> **Work instruction**:
Print out all of the records exactly; no picture belongs in the result.

> **Input records**:
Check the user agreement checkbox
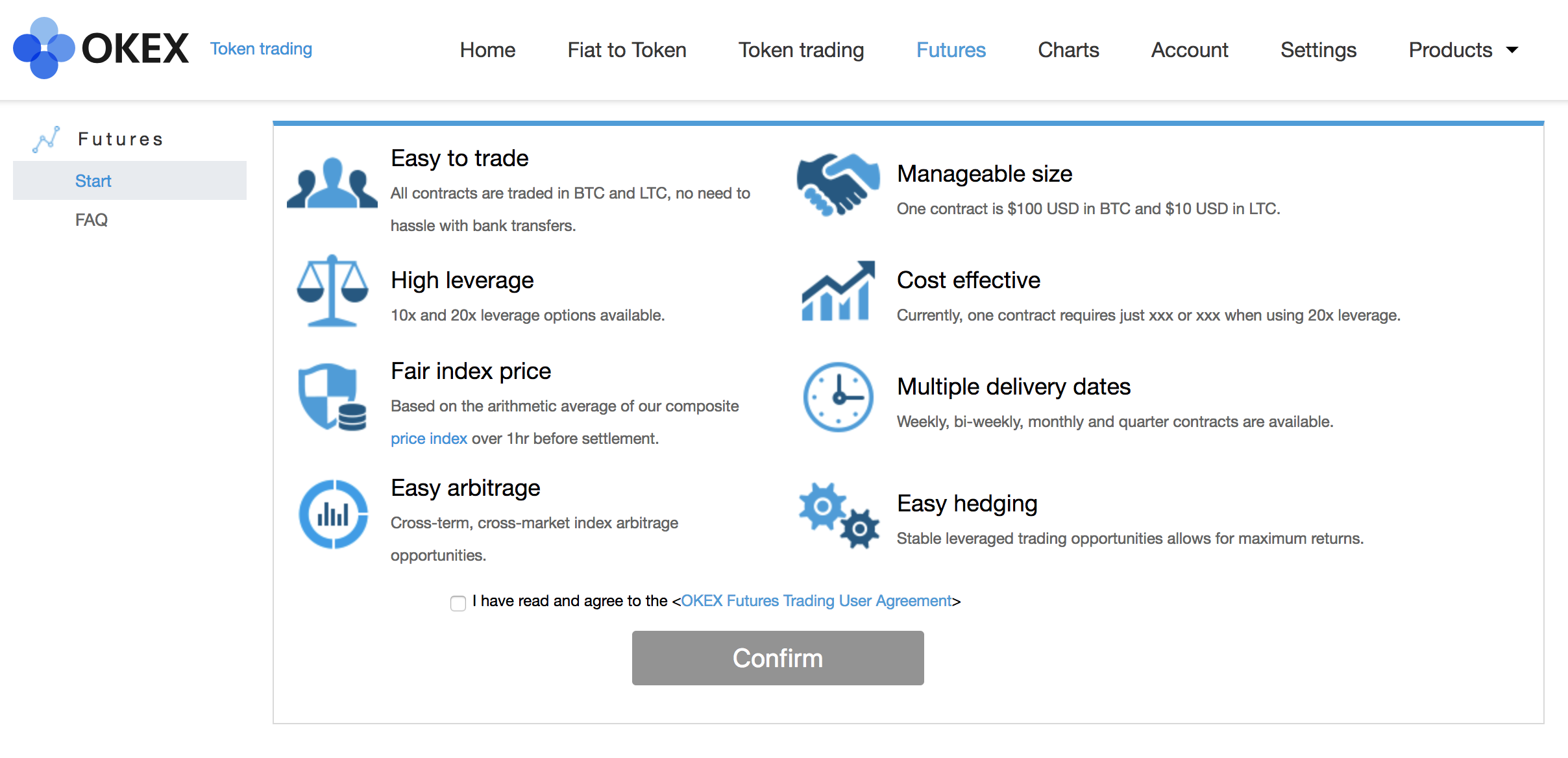 (458, 603)
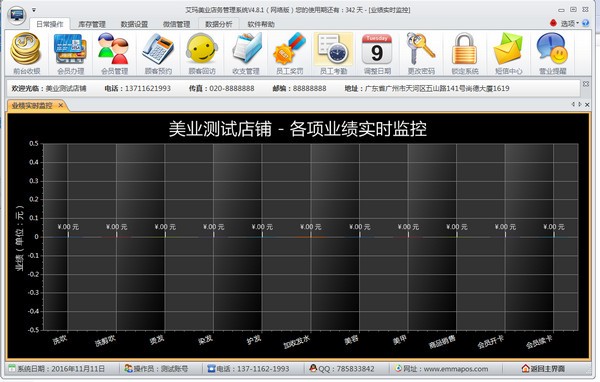Open 顾客回访 smiley headset icon

click(x=202, y=53)
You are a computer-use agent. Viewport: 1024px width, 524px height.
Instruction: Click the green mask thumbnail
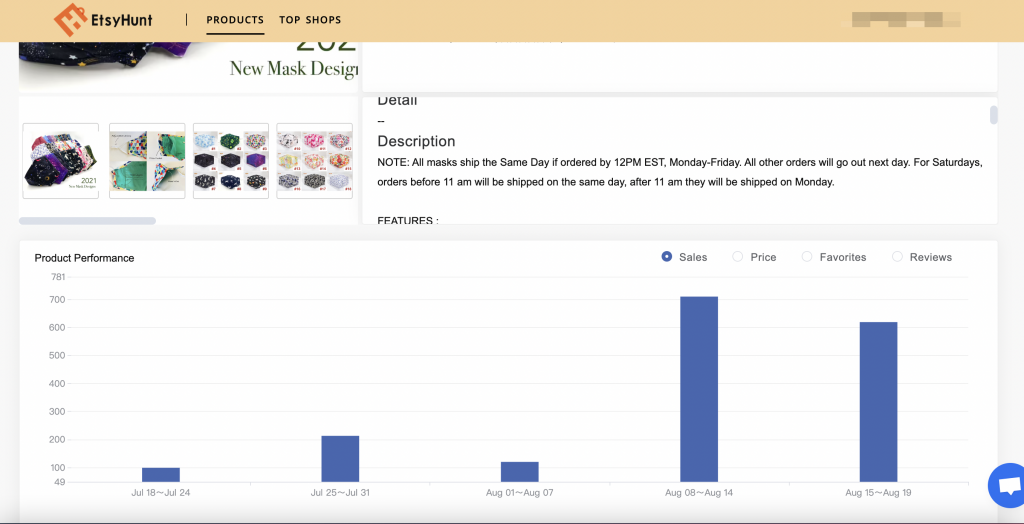(x=147, y=161)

> **Response for this exercise**:
Check the user agreement checkbox
 (458, 603)
Open 顾客回访 smiley headset icon

click(x=202, y=53)
You are a computer-use agent. Viewport: 1024px width, 524px height.
Instruction: Click the green mask thumbnail
(x=147, y=161)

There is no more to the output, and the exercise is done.